Time for a blonde joke... (at least I think this is how it goes)
So the police come to a little coffee shop because someone was killed there. The only eye-witness is a blonde girl that is listening to some music. The police officers try to ask her what happened but she wouldn't answer. So they took her headphones off and she fell down dead. The police officers were curious as to why until someone decided to listen to what was playing on her headphones. When they listened they heard a voice going, "Breath in. Breath out".
Even if that wasn't how the joke was supposed to be said it still got out the punchline... sorry for this post being so long.
Why did the chicken cross the road? To get to the other side!!
It's funny because, you see, that's the most basic objective that was alreayd implied from the original question, and the answer fails to truly expand on the *unspoken* questions that you may have. What motives does the chicken have for crossing the street? Does the chicken need to get something, or is it running from something? Yet with such a simple answer, all you know is what you got. Funny, eh?
Why did the chicken cross the road? To get to the other side!!
It's funny because, you see, that's the most basic objective that was alreayd implied from the original question, and the answer fails to truly expand on the *unspoken* questions that you may have. What motives does the chicken have for crossing the street? Does the chicken need to get something, or is it running from something? Yet with such a simple answer, all you know is what you got. Funny, eh?
I applaud you sir. You don't suck as hard as everyone else here.
Okay, here's another one. A man walks into a bar, and says, "Ow!"
Got you stumped? Let's shed some light on the situation. You see, normally upon hearing that someone walks into a bar without any preset clues that it is a monkey bar, you assume it is a bar for drinking. But since that has not been implied either, it leaves me a clear way of deciding the fate of the man, who could get wasted, run into walls and people, and crash into a tree and end up in the hospital due to a family history of drinking, or he could runinto a monkey bar. Both are painful, and both can be funny.
About half an hour ago, I farted. Sitting at my computer as I do most of the time, this is something I've grown used to, but this fart really fucking stank. Seriously, it was like eleven dead animals with shit mixed in. I was sick and tired of having farts smell so terrible. But did I do what the sensible person would do, and get up and wait for it to disperse, perhaps taking with me the resolution to change my diet to better influence my smells? No, I did not. I took what I considered to be the alternative route.
I stuck a mint up my ass.
I figured that, since it dissolves in saliva, my ass would server a fair job of dissolving it, thus lining the end of my colon with a nice minty extract and making my farts the kind that goirls would like to make out with. Somwhere along the line, however, I apparently didn't work out the way the dissolved mint would be absorbed into the walls.
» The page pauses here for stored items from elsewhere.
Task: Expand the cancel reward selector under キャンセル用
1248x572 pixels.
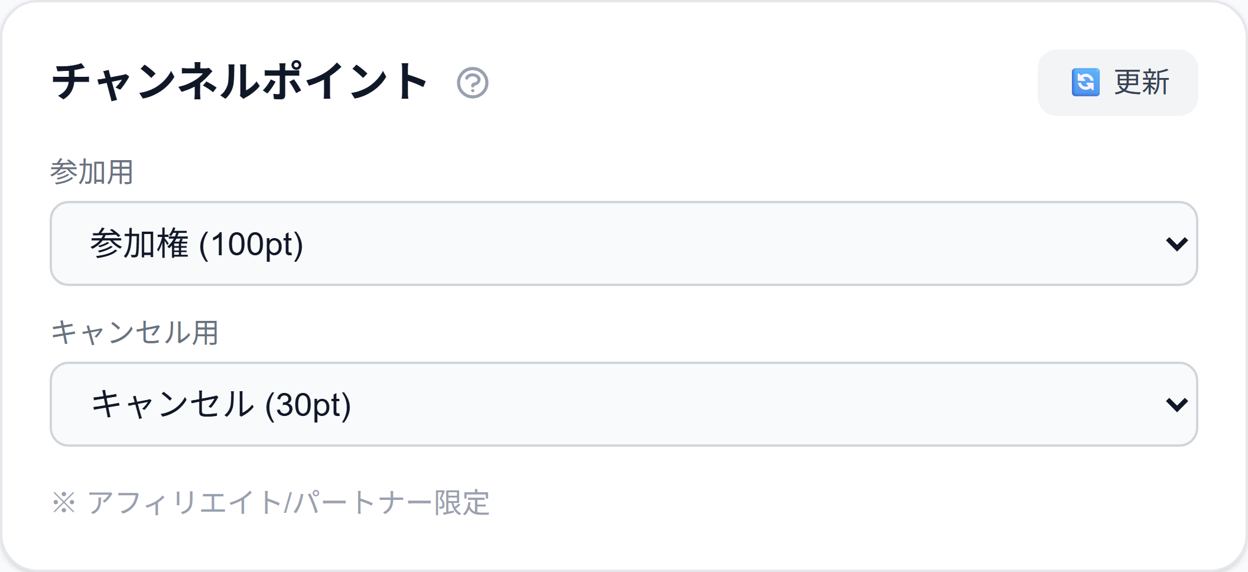Action: (624, 404)
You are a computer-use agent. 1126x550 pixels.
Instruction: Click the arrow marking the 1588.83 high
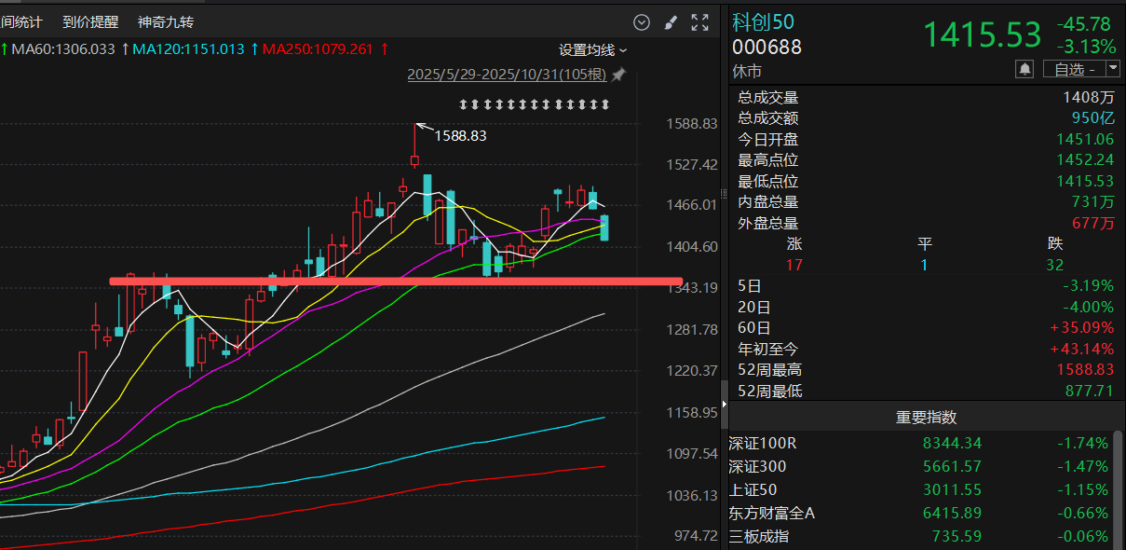click(423, 128)
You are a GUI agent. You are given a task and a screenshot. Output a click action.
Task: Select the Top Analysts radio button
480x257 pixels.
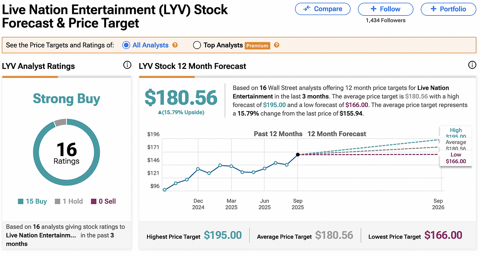pyautogui.click(x=197, y=45)
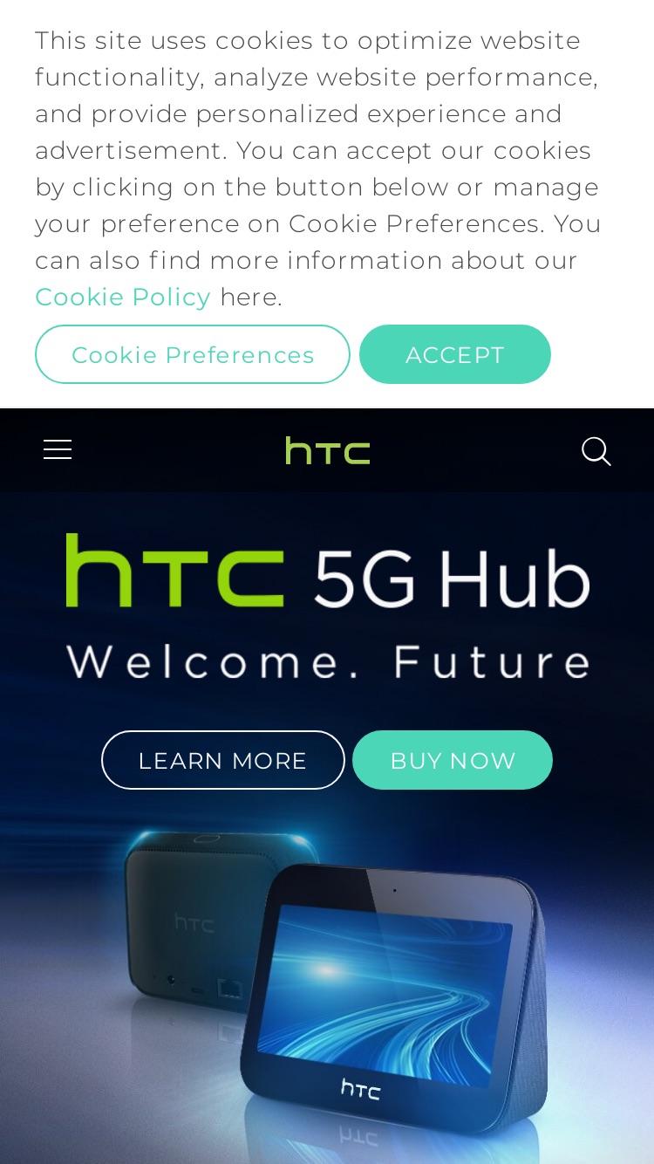Image resolution: width=654 pixels, height=1164 pixels.
Task: Go home via the HTC logo in the nav bar
Action: 328,451
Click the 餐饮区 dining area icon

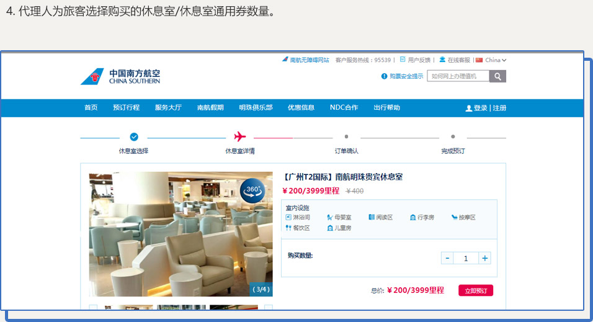288,228
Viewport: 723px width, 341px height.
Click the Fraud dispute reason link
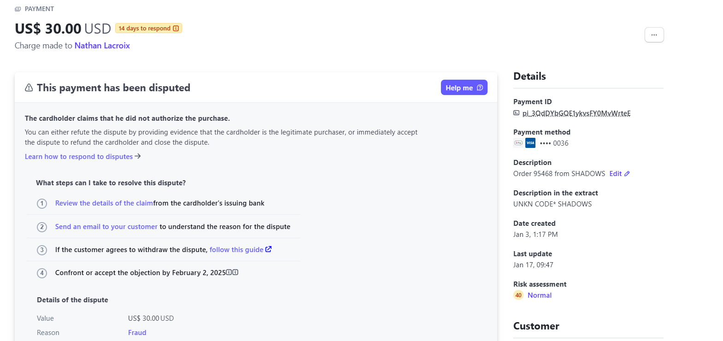point(137,333)
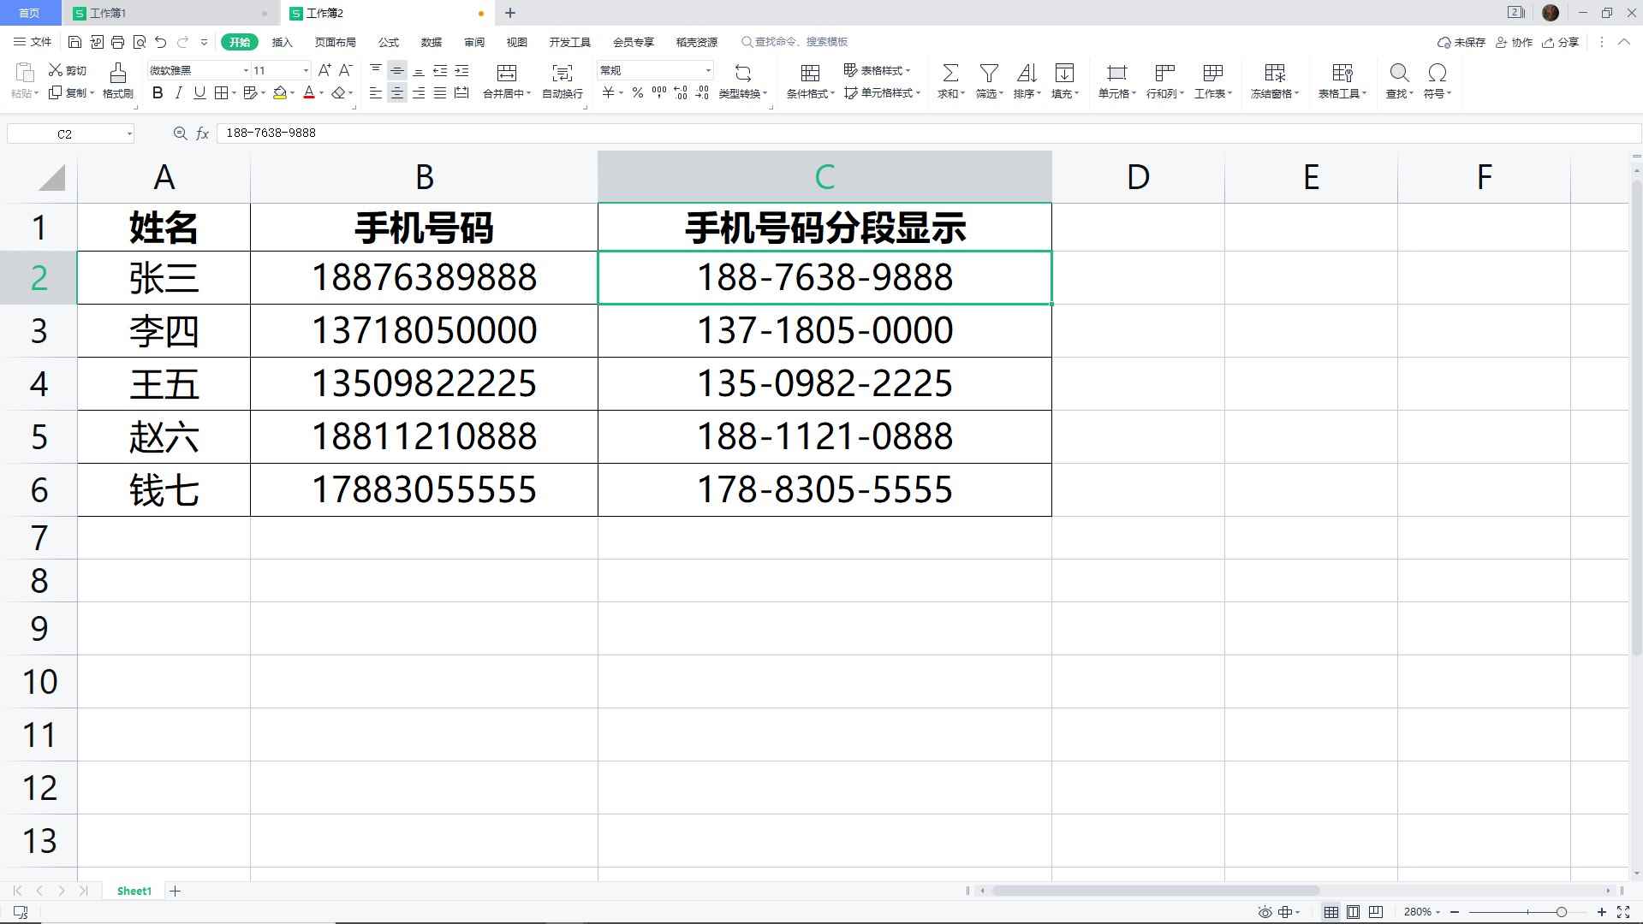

Anyway, around 20 minutes passed, and I had to fart again. Being of a scientific mind, I decided this would be where I'd prove or disprove my hypothesis, so I let her rip.
Oh god. It wasn't a fart. It was a fucking butt sneeze.
The mint had been dissolved, that much was clear. But what was left was spearmint jelly mixed with shit, and it was all over my boxers and running down my leg as I ran to the bathroom. I cleaned up my boxers as best i could, scrubbed my leg, and tossed the underwear in the wash. So overall an embarrassing experience, and one I wouldn't want to relive.
However, it was worth the noting: That shit jelly smelled fucking awesome.